Filipe Paiva Cardoso
– jornal i
Ao início a troika
prometia um crescimento acumulado de 4,1% de 2012 a 2015. A austeridade matou
essa miragem mas vai continuar: mais 5,5 mil milhões até 2015
O programa de ajustamento
em que Portugal caiu em meados de 2011 veio embrulhado num cenário idílico
sobre a evolução da economia portuguesa, pelo menos no conjunto de previsões
feitas então pela Comissão Europeia, que ao final de dois anos são já
impossíveis de atingir.
Segundo o plano
inicial do programa, Portugal deveria chegar ao final do prazo do programa com
um défice não superior a 2,3%, uma dívida abaixo dos 108% e um ano e meio de
crescimento em cima - 1,2% em 2013 e 2,5% em 2014 -, o que faria com que a
economia voltasse a depender dos mercados na mó de cima.
Agora, com as
previsões da Comissão Europeia ontem divulgadas, é cada vez mais evidente que
Portugal vai perder a almofada da troika e regressar aos mercados numa condição
deplorável face ao prometido inicialmente: se no Verão de 2011 as previsões
apontavam para um crescimento acumulado de 1,9% até 2014 - contracção de 1,8%
em 2012 seguida de crescimento de 1,2% e de 2,5% em 2013 e 2014 -, agora o PIB
quando Portugal sair do ajustamento acumula uma contracção de 4,2%, valor
também longe do que era previsto por Bruxelas ainda há um ano.
Comparações
idênticas são possíveis com as restantes previsões feitas pela troika e que
justificavam o regresso de Portugal aos mercados em 2014: a dívida seria de
107,6% no ano do regresso mas vai ser de 126,7%; o desemprego rondaria os 11,6%
mas vai rondar os 17,7%; o défice orçamental já estaria nos 2,3% mas afinal
está nos 4%, etc.
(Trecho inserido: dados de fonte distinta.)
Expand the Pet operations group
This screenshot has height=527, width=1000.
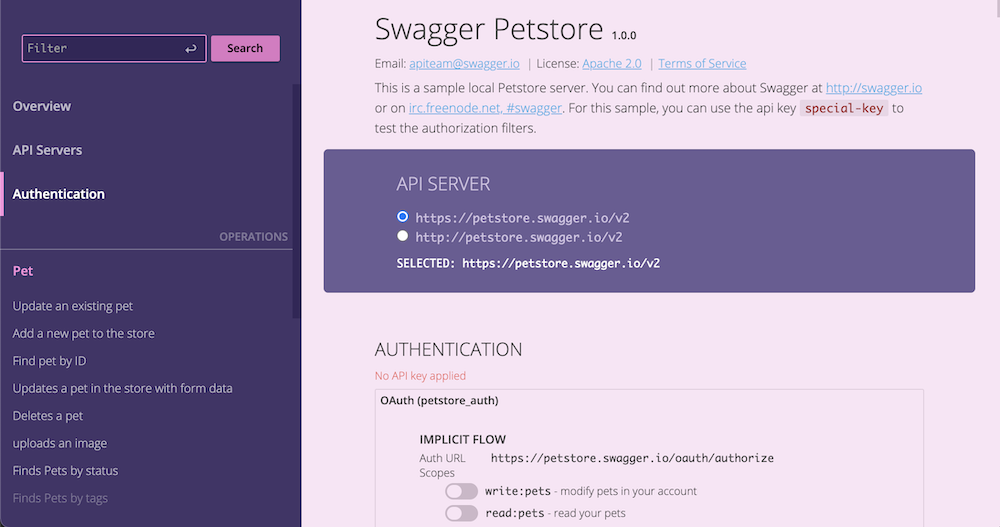pos(23,271)
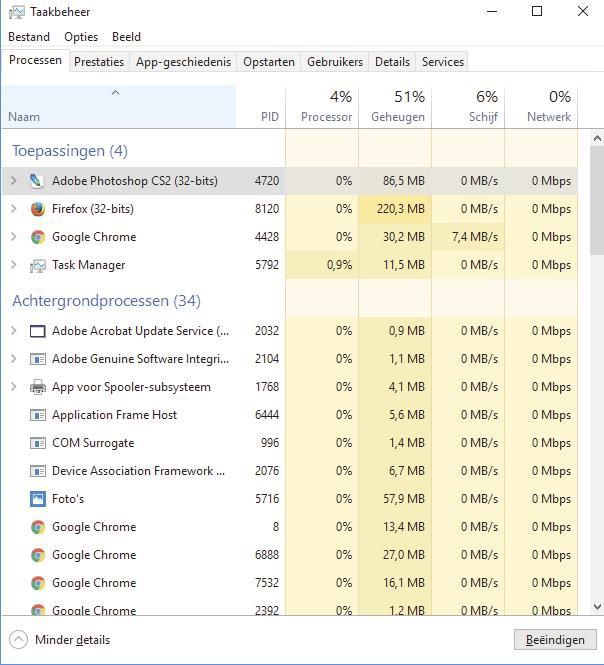Click the scrollbar down arrow

[597, 606]
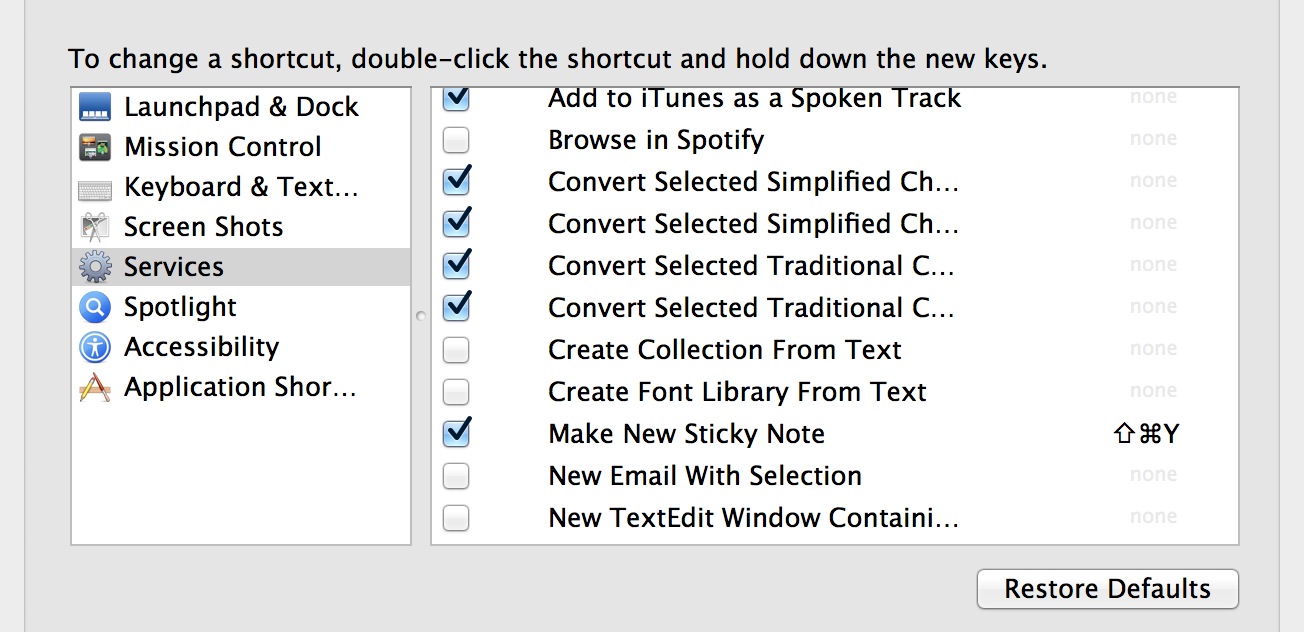Select the Spotlight category label
This screenshot has height=632, width=1304.
coord(180,307)
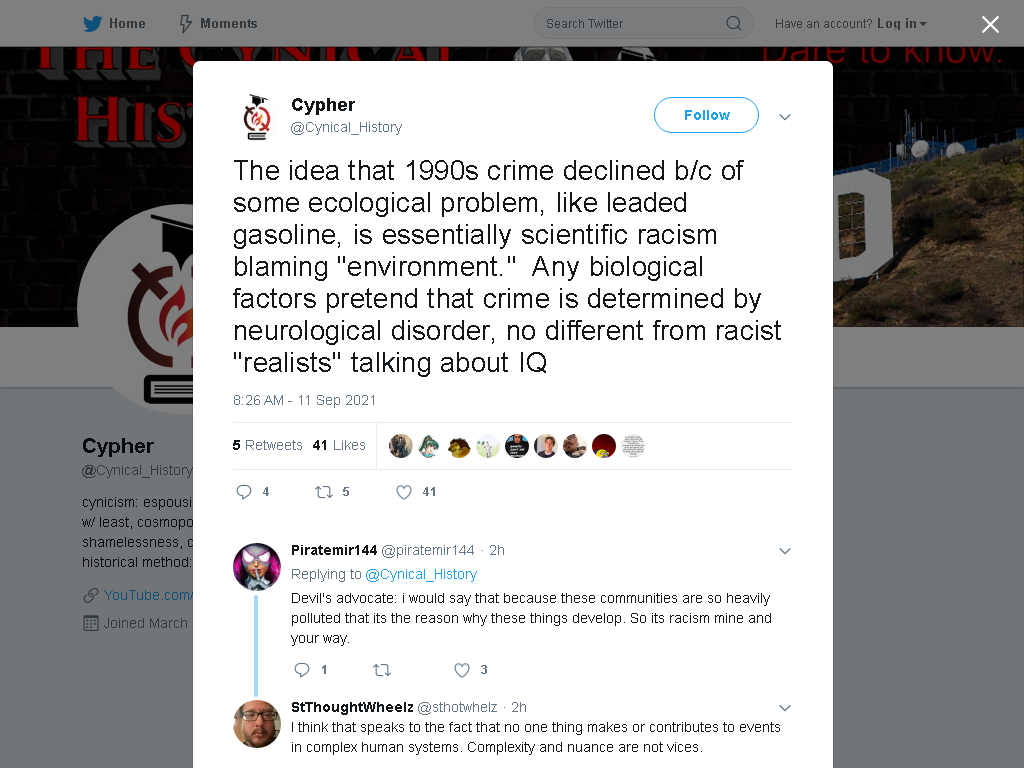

E ao ritmo a que as previsões vão sendo revistas, também a
carga de austeridade imposta aos portugueses tem sido aumentada, ainda que de
forma menos clara que as previsões feitas recorrentemente. Só a data de
regresso aos mercados permanece igual.
Mais cortes e
eleitoralismo
Segundo os números
da Comissão Europeia ontem avançados, Portugal ainda tem muita austeridade pela
frente, apesar das promessas do governo de baixar impostos no ano de eleições.
É que além dos 3,9
mil milhões de euros que o governo espera angariar no próximo ano com as novas
rondas de austeridade, Bruxelas calcula que mais 1,6 mil milhões devam ser
necessários em 2015 - isto somado a todas as outras rondas de austeridade já
postas em prática desde o início de ajustamento e mesmo antes. "As
projecções orçamentais para 2014 pressupõem medidas de consolidação orçamental
de cerca de 2,3% do PIB, a maioria de redução permanente de despesa",
aponta Bruxelas no capítulo dedicado a Portugal. De salientar a referência à
"redução permanente de despesa", já que no OE2014 a maioria dos
cortes são nos salários da função pública, que são transitórios, segundo
garantiu Maria Luís Albuquerque, ministra das Finanças, na apresentação daquele
documento.
Já para o ano de
2015, avança a mesma CE, "a previsão é suportada por medidas avaliadas num
pouco mais de 1% do PIB". Traduzindo, tal significa que não há margem para
qualquer redução da carga fiscal - pelo menos do ponto de vista da troika. Até
porque, alerta a Comissão, caso o governo opte agora por tomar medidas
eleitoralistas, estas terão que ser compensadas com novos pacotes de
austeridade - seja no próprio ano das eleições, seja posteriormente.
Também o hábito do
governo de avançar com medidas violadoras da Constituição é referido por
Bruxelas: "Os riscos negativos na frente orçamental são fundamentalmente
de natureza jurídica, uma vez que algumas medidas do Orçamento de 2014 serão
escrutinadas pelo Tribunal Constitucional."
Assim, pede a
Comissão Europeia, o governo deverá ter já na gaveta um plano B para compensar
o risco constitucional das suas medidas.